If the law governing the power of attorney is Polish law, then the rule we just discussed concerning the derivative form of the power of attorney will apply. Nonetheless, it is sufficient to comply with the form provided by the law of the state in which the power of attorney was issued….
…unless the specific act was excluded from that rule.
Correct. Such exceptions apply, for example, to establishing a limited-liability company or limited partnership, but not to amendments to the articles of association of such companies.
If the power of attorney is governed by foreign law, the form of the power of attorney should also be determined in accordance with the same law. In practice, this will typically be the place where the power of attorney was issued.
What should we look out for when the power of attorney is governed by foreign law?
If non-Polish law governs the issue of the form of the power of attorney, the proper form will need to be determined. This has to do particularly with instances where the governing law does not provide a general rule requiring derivative form. The derivative form mechanism is flexible enough that it may easily apply as well in instances where there is a foreign element, as it does not require reference to a specific act.
Where there is no rule of derivative form, the issue is whether the law of the country in question generally does not address the form required for actions closely connected with the law of another country. While certain concepts may be said to have international significance (e.g. the concept of real estate), in which case it is easy to determine the applicable law, in other instances this can be very difficult—particularly references to a specific type of company or share rights within such company.
It is clear that every type of company is a creature of the law of a specific country, and as a rule there are no types of companies that are identical across different legal systems.
What can be done in that case?
At best we can refer to the counterpart of a given company within another legal system—for example, a GmbH under German law corresponds to a Polish sp. z o.o.—but such comparisons always involve a certain degree of approximation and may not work in some situations.
Do difficulties in determining the proper form for powers of attorney come up frequently in practice?
Definitely. Participants in a transaction, and even the notaries and registry courts, rarely go to the trouble of checking the form that is required in order to carry out a given act, such as establishing a company or selling shares in the company, under the law governing the power of attorney, particularly when it is foreign law. Sometimes a power of attorney issued abroad with notarised signatures, and bearing an apostille clause, is regarded by Polish notaries or registry courts as correct in situations where the form of a notary deed is required.
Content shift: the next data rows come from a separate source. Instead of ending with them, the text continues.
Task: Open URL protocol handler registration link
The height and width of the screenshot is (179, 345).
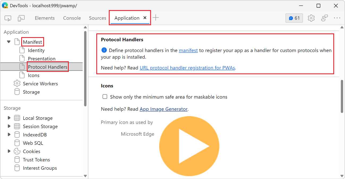Action: (x=187, y=68)
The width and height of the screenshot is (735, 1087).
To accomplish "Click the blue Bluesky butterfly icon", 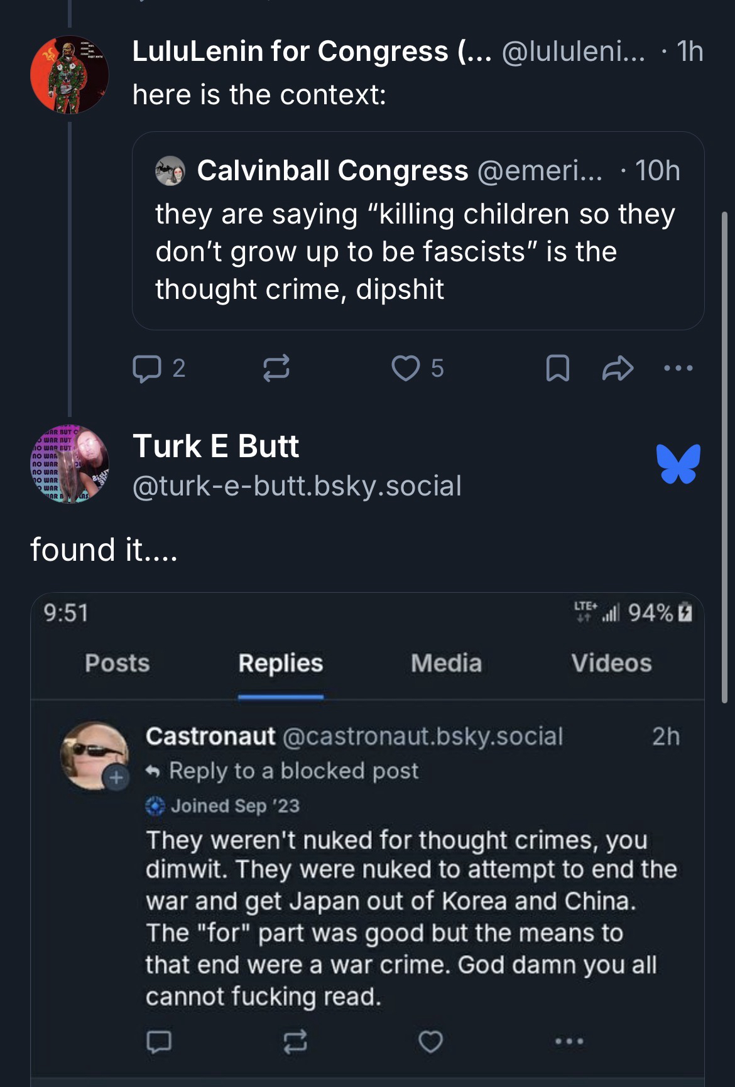I will coord(678,464).
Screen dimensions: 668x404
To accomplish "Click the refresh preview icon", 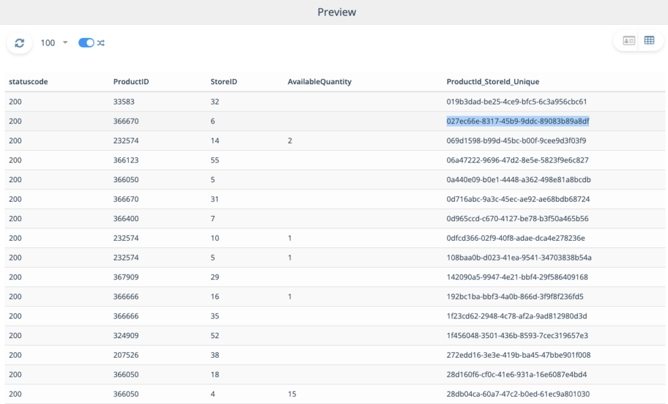I will 20,42.
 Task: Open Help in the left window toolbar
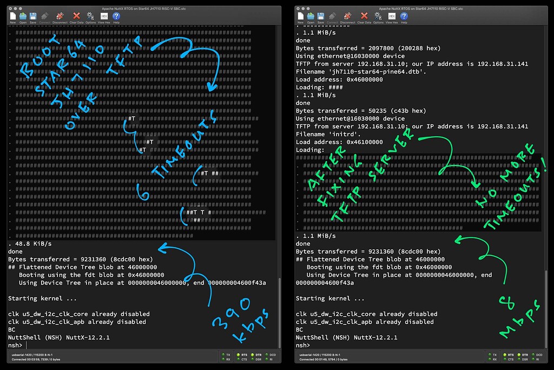tap(116, 17)
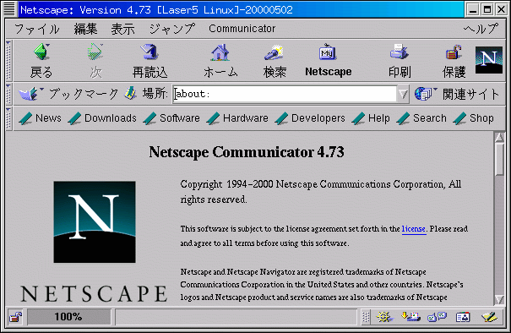Open the My Netscape toolbar icon
Screen dimensions: 511x333
(328, 52)
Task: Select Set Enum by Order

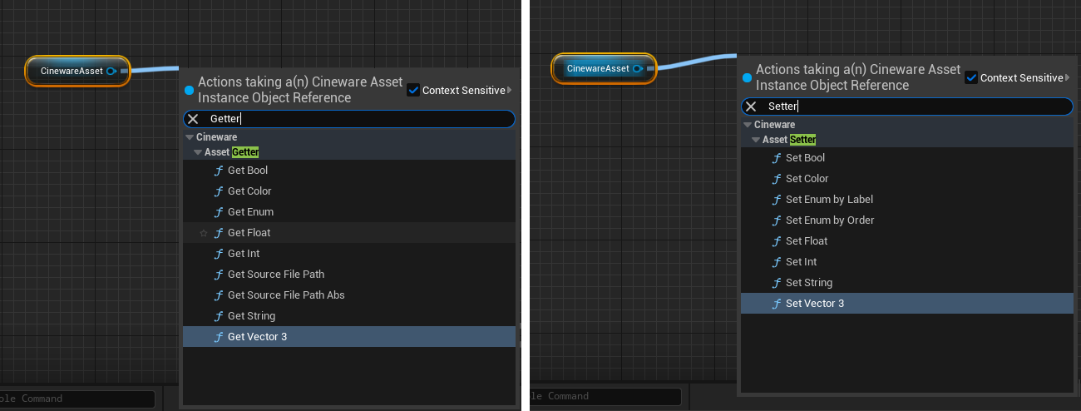Action: click(830, 220)

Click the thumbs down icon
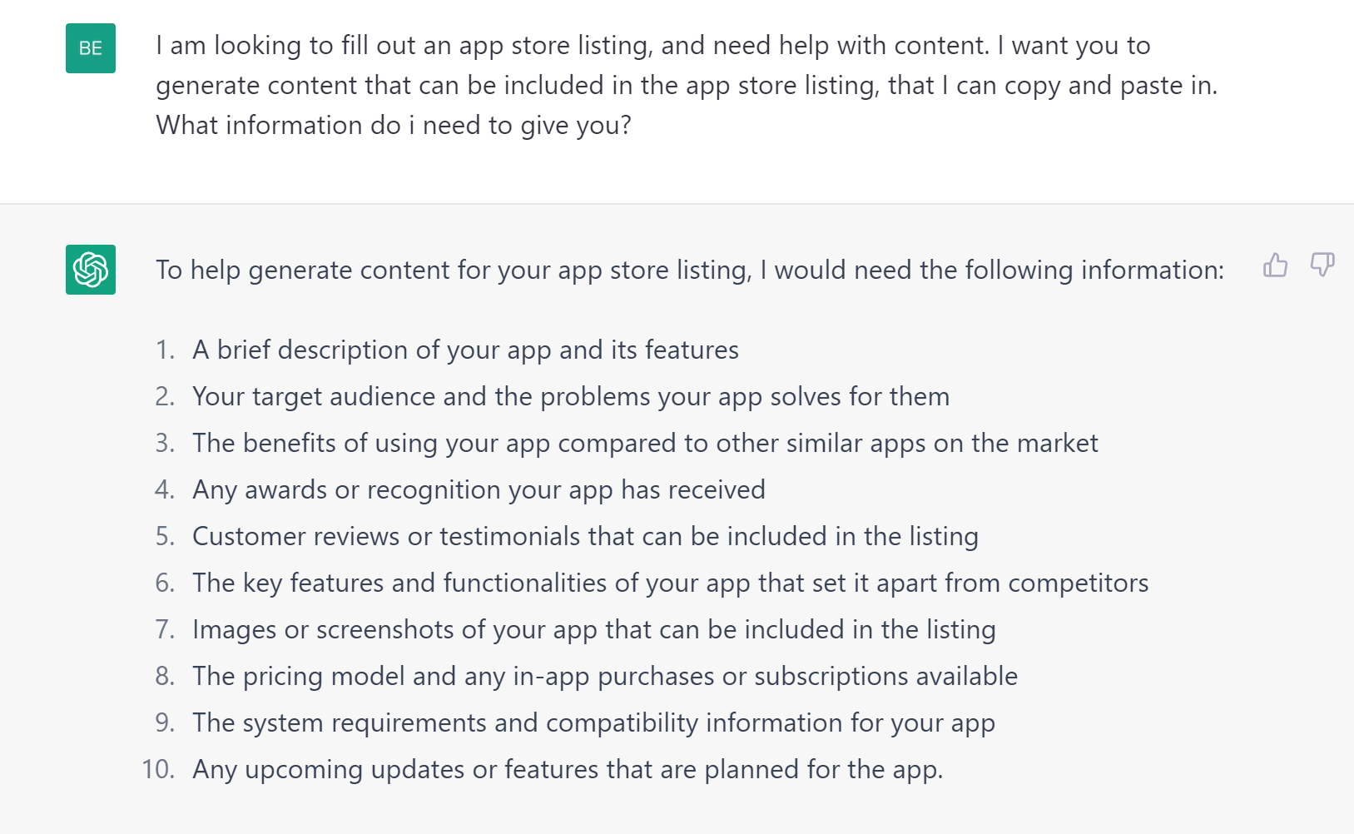[1322, 266]
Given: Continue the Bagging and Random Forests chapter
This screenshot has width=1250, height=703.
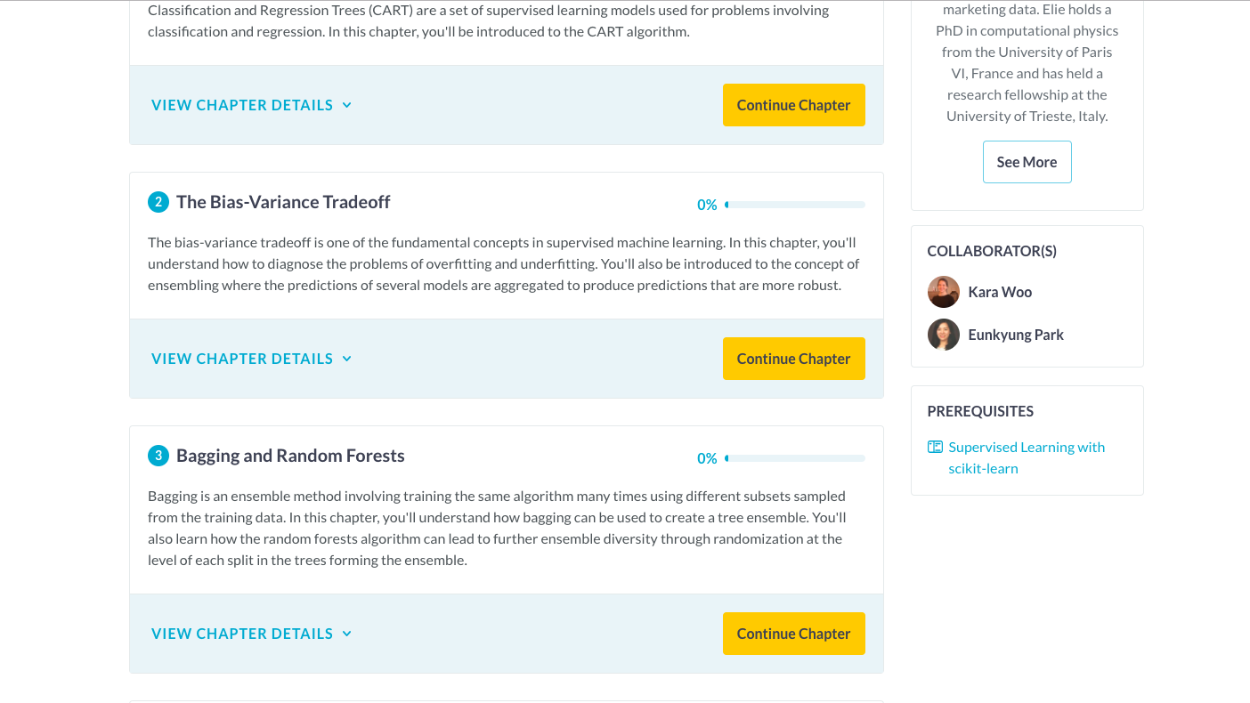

Moreover, in some legal systems the difference between written form with notarised signatures and the form of a notarial deed is very difficult to grasp. Sometimes this is determined only by an additional clause in the document, or by additional entry of the document in a registration system with a relevant notation in the body of the document.
It should also be borne in mind that an apostille clause does not constitute a certification that the document in question was made in compliance with the form required for the act in question at the place where the document was issued.
What should we therefore bear in mind in the case of powers of attorney issued abroad?
Particular caution is in order when powers of attorney are issued or verified authorising the holder to conduct transactions in Poland. This applies particularly to the required form of the power of attorney.
While bearing in mind the general rule of derivative form, in doubtful cases it is preferable to request that a power of attorney be issued in a more stringent form than to rely on a simpler form. Otherwise, if the form in which the power of attorney is issued proves to be defective, it may result in invalidation of a specific element of the transaction. In extreme cases, the entire transaction may be invalidated.